# TASK PROMPT
The response should consist of the data reproduced word for word.

# LISTED ENTRIES
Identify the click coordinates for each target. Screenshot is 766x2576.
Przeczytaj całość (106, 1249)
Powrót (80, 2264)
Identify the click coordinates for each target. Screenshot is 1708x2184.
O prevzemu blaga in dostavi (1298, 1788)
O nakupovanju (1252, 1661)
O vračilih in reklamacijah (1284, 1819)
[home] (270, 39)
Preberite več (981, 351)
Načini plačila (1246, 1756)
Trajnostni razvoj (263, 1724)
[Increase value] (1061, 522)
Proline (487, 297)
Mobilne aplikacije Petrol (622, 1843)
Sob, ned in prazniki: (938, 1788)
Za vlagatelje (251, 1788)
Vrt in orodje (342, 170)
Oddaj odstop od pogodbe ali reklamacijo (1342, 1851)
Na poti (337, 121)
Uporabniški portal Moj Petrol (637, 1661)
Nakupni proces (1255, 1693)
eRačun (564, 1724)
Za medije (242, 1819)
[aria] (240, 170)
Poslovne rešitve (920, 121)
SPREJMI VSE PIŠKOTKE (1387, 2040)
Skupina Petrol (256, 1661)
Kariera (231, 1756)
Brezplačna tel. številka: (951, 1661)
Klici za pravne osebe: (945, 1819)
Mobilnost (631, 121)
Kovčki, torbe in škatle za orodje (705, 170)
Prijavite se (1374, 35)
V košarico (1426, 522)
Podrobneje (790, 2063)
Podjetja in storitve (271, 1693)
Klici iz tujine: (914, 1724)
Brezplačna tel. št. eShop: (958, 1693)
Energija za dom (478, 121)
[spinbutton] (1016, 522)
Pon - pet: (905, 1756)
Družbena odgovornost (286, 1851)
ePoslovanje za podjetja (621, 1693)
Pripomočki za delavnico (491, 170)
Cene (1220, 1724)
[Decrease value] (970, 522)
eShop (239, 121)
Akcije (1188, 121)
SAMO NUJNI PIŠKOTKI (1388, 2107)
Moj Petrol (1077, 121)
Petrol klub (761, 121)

# SOLUTION TO THE PROBLEM
Identify the click coordinates for each target. Screenshot is 766x2576.
Przeczytaj całość (106, 1249)
Powrót (80, 2264)
Identify the click coordinates for each target. Screenshot is 1708x2184.
O prevzemu blaga in dostavi (1298, 1788)
O nakupovanju (1252, 1661)
O vračilih in reklamacijah (1284, 1819)
[home] (270, 39)
Preberite več (981, 351)
Načini plačila (1246, 1756)
Trajnostni razvoj (263, 1724)
[Increase value] (1061, 522)
Proline (487, 297)
Mobilne aplikacije Petrol (622, 1843)
Sob, ned in prazniki: (938, 1788)
Za vlagatelje (251, 1788)
Vrt in orodje (342, 170)
Oddaj odstop od pogodbe ali reklamacijo (1342, 1851)
Na poti (337, 121)
Uporabniški portal Moj Petrol (637, 1661)
Nakupni proces (1255, 1693)
eRačun (564, 1724)
Za medije (242, 1819)
[aria] (240, 170)
Poslovne rešitve (920, 121)
SPREJMI VSE PIŠKOTKE (1387, 2040)
Skupina Petrol (256, 1661)
Kariera (231, 1756)
Brezplačna tel. številka: (951, 1661)
Klici za pravne osebe: (945, 1819)
Mobilnost (631, 121)
Kovčki, torbe in škatle za orodje (705, 170)
Prijavite se (1374, 35)
V košarico (1426, 522)
Podrobneje (790, 2063)
Podjetja in storitve (271, 1693)
Klici iz tujine: (914, 1724)
Brezplačna tel. št. eShop: (958, 1693)
Energija za dom (478, 121)
[spinbutton] (1016, 522)
Pon - pet: (905, 1756)
Družbena odgovornost (286, 1851)
ePoslovanje za podjetja (621, 1693)
Pripomočki za delavnico (491, 170)
Cene (1220, 1724)
[Decrease value] (970, 522)
eShop (239, 121)
Akcije (1188, 121)
SAMO NUJNI PIŠKOTKI (1388, 2107)
Moj Petrol (1077, 121)
Petrol klub (761, 121)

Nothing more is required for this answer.